Share

3. Berlayar

"Hah, Nona. Anda tidak boleh ikut." James memasang wajah kesal.

"Jika begitu, aku akan meminta para serdadu itu untuk menangkapmu, Tuan." Samantha pun memasang wajah tegas.

"Berani sekali anda mengancam saya, Nona."

"Hei, anak buahmu yang memintaku untuk membebaskanmu." Samantha menjelaskan sebuah alasan.

Ketika dikatakan jika para kru kapal itu sebagai 'anak buah' maka mereka serentak menjawab, "kami bukan anak buah, Nona. Kami mitra." seorang pria yang tadi memohon kepada Samantha memberi penjelasan. "Kami bermitra dengan perjanjian kontrak."

Samantha menatap pria Melayu bertubuh agak gemuk.
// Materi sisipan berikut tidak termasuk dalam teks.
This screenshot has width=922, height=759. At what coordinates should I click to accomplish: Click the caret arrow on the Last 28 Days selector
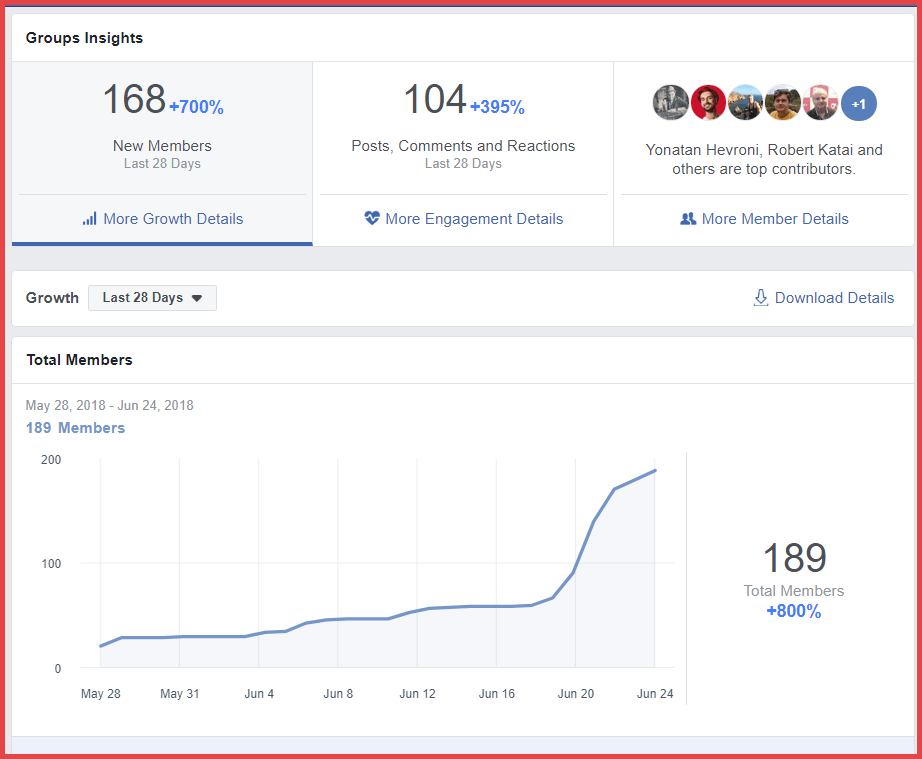198,297
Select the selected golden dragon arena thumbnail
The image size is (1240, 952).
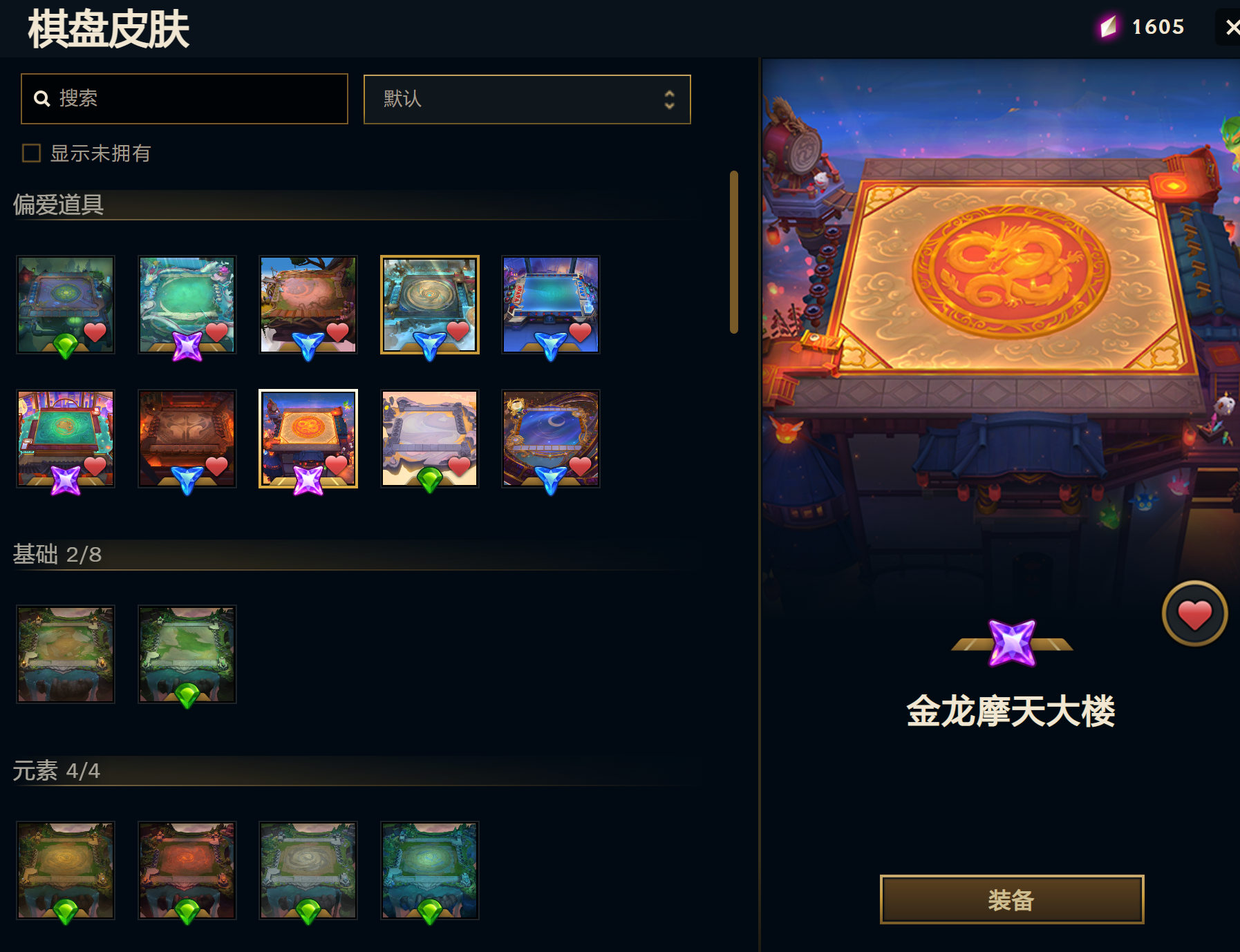pos(308,439)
Sekarang dia terlihat lebih percaya diri dibandingkan tadi. Mungkin karena dia senang jika sumber uang tidak jadi melayang.

"Aku tetap tidak ingin ada wanita ikut dalam pelayaran," James bersikukuh.

"Kenapa? Anda menganggap saya lemah?"

"Nona. Rencana kami ke Borneo demi mencari sesuatu ke hutan belantara. Kami tidak berencana singgah di kota."

"Anda bisa merubah rencana, Tuan."

Samantha menyilangkan tangan di dada. James tetap menggelengkan kepala.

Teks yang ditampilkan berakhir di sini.